Foot patterns 61a and 61b are disposed at a lower side of the antenna board 59, and are respectively at both sides of the antenna board 59 with the linear pattern 60a in between. The foot patterns 61a, 61b are also connected to the antenna shield 58 by, for example, soldering. A signal source 62 is connected between the foot pattern 61a and the linear pattern 60a. The antenna shield 58 is also the ground of the pattern antenna 57, and is electrically connected to the shield case 5.

Seventh Embodiment

In a seventh embodiment illustrated in FIG. 11, a dielectric holding antenna 63 is adopted. The dielectric holding antenna 63 is formed by stacking a rectangular dielectric 65 and substantially rectangular antenna element 66 on an antenna shield 64 as a rectangular ground conductive plate. The dielectric 65 is, for example, ABS resin or polycarbonate. The antenna element 66 has one end that extends from one end of the dielectric 65 to the bottom side of the drawing, and that is connected to the antenna shield 64.

The antenna shield 64 is also the ground of the dielectric holding antenna 63, and is electrically connected to the shield case 5. Multiple screw holes 64a, which are for connecting and fixing to the shield case 5 with screws (not shown), are formed at the antenna shield 64. Additionally, multiple screw holes 66a, which are also for connecting and fixing to the dielectric 65, are formed at the antenna element 66. Since the dielectric holding antenna 63 has the dielectric 65 having a relatively large heat capacity, the heat generated by the communication processing through the NAD 3 can be dissipated efficiently.

Other Embodiments

The patch antenna 7 is not limited to the ceramic antenna.

The communication module is not limited to NAD 3. Further, the peripheral circuit of NAD 3 may be appropriately modified according to the individual design. In the second embodiment, the LNA 34 may be mounted on the same surface as the patch antenna 7. A fan 35 may be provided if necessary. The wireless communication device is not limited to be equipped into a vehicle. The configuration of the first and third embodiments may be applied to the fourth to seventh embodiments.

Although the present disclosure has been described in accordance with the examples, it is understood that the present disclosure is not limited to such examples or structures. The present disclosure encompasses various modifications and variations within the scope of equivalents. In addition, various combinations and forms, and further, other combinations and forms including only one element, or more or less than these elements are also within the scope and the scope of the present disclosure.

Claims

1. A wireless communication device comprising: an antenna disposed on an antenna board;a communication module configured to be connected to the antenna, and configured to execute a wireless communication; anda shield case configured to store the communication module inside the shield case,wherein the antenna board is disposed to be in thermal contact with the shield case.
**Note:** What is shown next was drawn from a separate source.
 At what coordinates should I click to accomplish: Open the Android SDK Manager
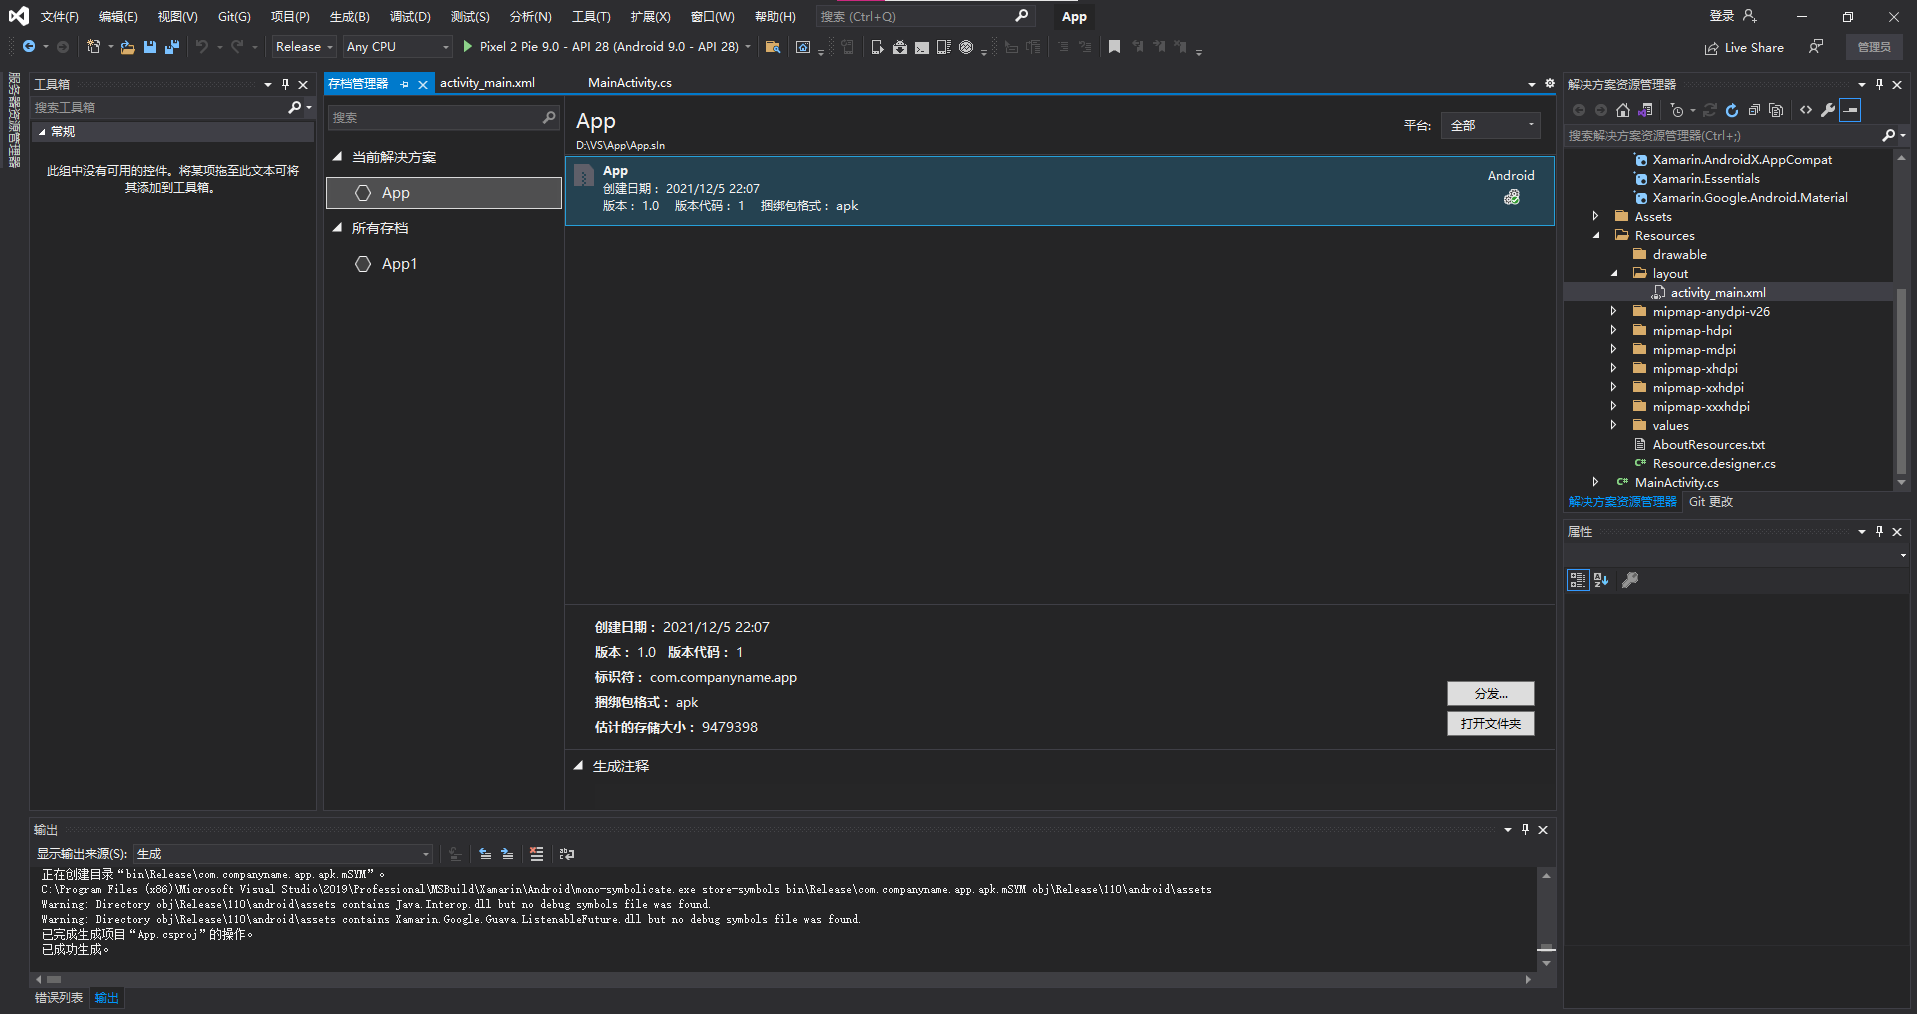click(x=899, y=47)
2. The wireless communication device according to claim 1, further comprising: an antenna shield disposed at an opposite surface of the antenna board opposing the shield case.

3. The wireless communication device according to claim 2, further comprising: a heat conductive member disposed between the antenna shield and the shield case.
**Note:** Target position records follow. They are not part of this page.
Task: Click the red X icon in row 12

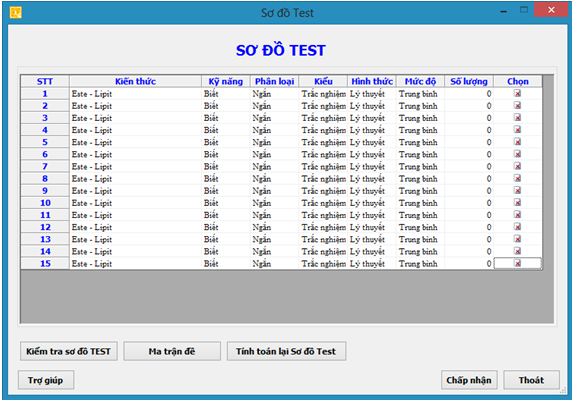Action: (517, 227)
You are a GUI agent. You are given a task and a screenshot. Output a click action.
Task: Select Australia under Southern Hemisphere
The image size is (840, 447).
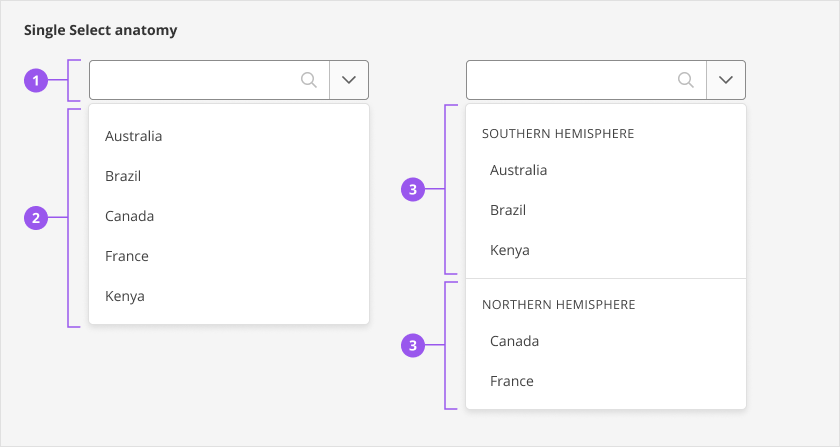click(x=519, y=170)
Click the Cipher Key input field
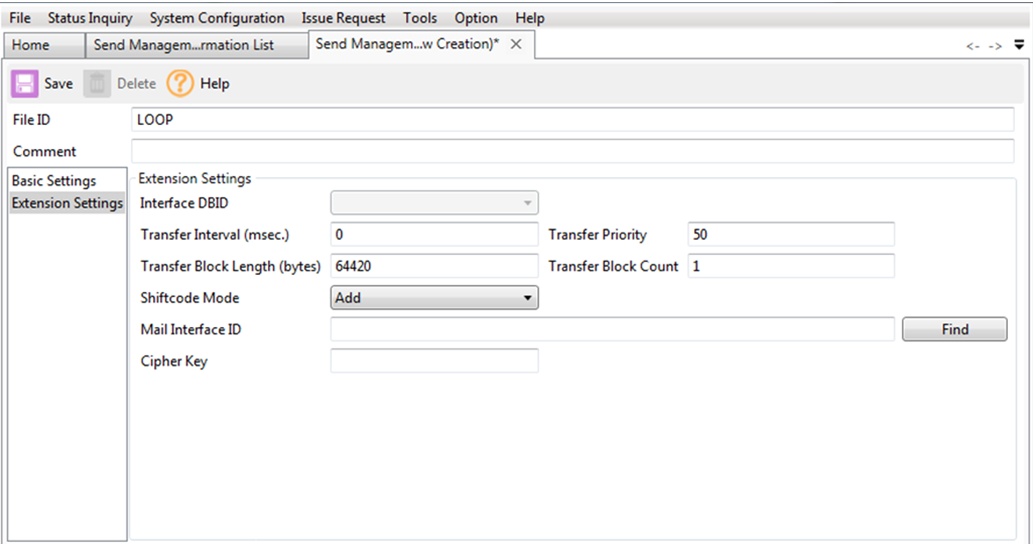Screen dimensions: 1033x544 click(434, 361)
4. The wireless communication device according to claim 2, wherein the antenna shield is connected to a ground of the antenna board, andwherein the shield case is electrically connected to the antenna shield.
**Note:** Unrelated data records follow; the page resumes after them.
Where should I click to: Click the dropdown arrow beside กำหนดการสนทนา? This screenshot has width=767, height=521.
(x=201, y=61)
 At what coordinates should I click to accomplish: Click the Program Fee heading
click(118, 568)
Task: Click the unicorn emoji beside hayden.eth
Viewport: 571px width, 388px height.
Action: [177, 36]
5. The wireless communication device according to claim 1, wherein the antenna is a ceramic antenna.

6. The wireless communication device according to claim 1, wherein the antenna is an inverted-F antenna.

7. The wireless communication device according to claim 1, wherein the antenna is a monopole antenna.

8. The wireless communication device according to claim 1, wherein the antenna is a pattern antenna with a pattern having a metal material disposed on the antenna board.

9. The wireless communication device according to claim 1, wherein the antenna is a dielectric holding antenna.